Colin Norris


Colin Norris is a former nurse and serial killer from the Milton area of Glasgow, Scotland who was convicted of murdering four elderly patients in a hospital in Leeds, England in 2002. He was sentenced in 2008 to serve a minimum of 30 years in prison. Doubts have since been raised about his conviction by, among others, retired Professor Vincent Marks, an expert on insulin poisoning.

Crimes

Norris worked at Leeds General Infirmary and St James's Hospital. Suspicions were raised when Norris predicted the death of one patient, Ethel Halls, saying she would die at 5:15 am. Her condition worsened badly that morning around 5am and she died some weeks later. He stated at the time: "it is always in the morning when things go wrong". When questioned by police about this and three other patients who had died while he was on duty, he said "he seemed to have been unlucky over the last 12 months". The four patients were 79, 80, 86 and 88 years old. The police investigated 72 cases in total.

Trial

The trial, at Newcastle Crown Court, took 19 weeks and the jury deliberated for four days. Norris was convicted, by a majority verdict, on 3 March 2008, of the murder of four women, and the attempted murder of a fifth aged 90. He was sentenced to life imprisonment, and ordered to serve a minimum term of 30 years in prison the following day. Judge Mr Justice Griffith rejected any possibility that Norris was practising euthanasia because none of the victims was terminally ill. He told Norris when sentencing:
"You are, I have absolutely no doubt, a thoroughly evil and dangerous man. You are an arrogant and manipulative man with a real dislike of elderly patients. The most telling evidence was that observation of one of your patients, Bridget Tarpey, who said 'he did not like us old women'."

Referred to in the British press as the "Angel of Death", Norris was convicted of killing his victims by injecting them with high levels of insulin.
Jessie McTavish, a nurse convicted and then cleared in 1974 for the murder of an 80-year-old patient with insulin, has been identified as a possible inspiration for Norris. He once attended a lecture on her case while studying at university.

□ □ □ □

_WORK TO BE COMPLETED:_ According to the Colin Norris text, at which court was Norris tried?

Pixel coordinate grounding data
□ □ □ □

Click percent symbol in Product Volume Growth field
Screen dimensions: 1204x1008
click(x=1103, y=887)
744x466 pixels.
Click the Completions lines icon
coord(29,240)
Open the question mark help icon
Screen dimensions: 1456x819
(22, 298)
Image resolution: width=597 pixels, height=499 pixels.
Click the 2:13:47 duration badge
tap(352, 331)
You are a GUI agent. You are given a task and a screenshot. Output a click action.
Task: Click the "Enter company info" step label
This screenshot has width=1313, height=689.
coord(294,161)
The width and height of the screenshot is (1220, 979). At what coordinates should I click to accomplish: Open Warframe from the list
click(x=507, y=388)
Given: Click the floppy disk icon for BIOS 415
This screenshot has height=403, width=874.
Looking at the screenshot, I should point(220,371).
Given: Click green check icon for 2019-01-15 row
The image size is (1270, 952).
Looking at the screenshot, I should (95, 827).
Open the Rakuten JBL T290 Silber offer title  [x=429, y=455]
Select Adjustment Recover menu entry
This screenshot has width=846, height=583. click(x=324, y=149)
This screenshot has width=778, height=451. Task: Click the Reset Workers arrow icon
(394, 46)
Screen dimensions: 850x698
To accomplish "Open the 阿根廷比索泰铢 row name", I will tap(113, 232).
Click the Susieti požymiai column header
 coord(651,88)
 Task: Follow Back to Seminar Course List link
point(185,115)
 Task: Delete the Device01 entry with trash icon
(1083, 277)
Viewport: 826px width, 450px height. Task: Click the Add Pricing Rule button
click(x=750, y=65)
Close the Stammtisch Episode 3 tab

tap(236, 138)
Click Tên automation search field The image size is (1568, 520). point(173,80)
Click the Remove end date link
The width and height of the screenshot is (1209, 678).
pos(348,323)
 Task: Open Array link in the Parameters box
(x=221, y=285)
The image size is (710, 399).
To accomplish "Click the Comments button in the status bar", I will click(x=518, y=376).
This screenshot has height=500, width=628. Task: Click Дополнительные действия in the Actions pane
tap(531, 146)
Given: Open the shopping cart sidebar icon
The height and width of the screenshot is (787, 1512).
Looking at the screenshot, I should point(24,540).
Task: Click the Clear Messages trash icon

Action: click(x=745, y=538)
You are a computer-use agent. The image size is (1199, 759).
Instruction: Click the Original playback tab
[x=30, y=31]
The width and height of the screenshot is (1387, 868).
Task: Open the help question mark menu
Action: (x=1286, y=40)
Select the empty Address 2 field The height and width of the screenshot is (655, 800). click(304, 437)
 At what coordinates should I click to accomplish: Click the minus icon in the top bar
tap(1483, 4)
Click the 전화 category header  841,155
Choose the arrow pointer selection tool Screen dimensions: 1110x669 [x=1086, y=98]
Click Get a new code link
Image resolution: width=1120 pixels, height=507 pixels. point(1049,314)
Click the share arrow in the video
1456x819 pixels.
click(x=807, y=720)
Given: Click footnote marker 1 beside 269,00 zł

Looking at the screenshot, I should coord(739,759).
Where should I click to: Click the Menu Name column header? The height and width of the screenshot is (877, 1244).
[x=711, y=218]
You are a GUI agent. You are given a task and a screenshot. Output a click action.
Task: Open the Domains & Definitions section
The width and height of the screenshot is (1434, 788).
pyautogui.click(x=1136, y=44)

□ □ □ □

_ANSWER SPACE:_ Newcastle Crown Court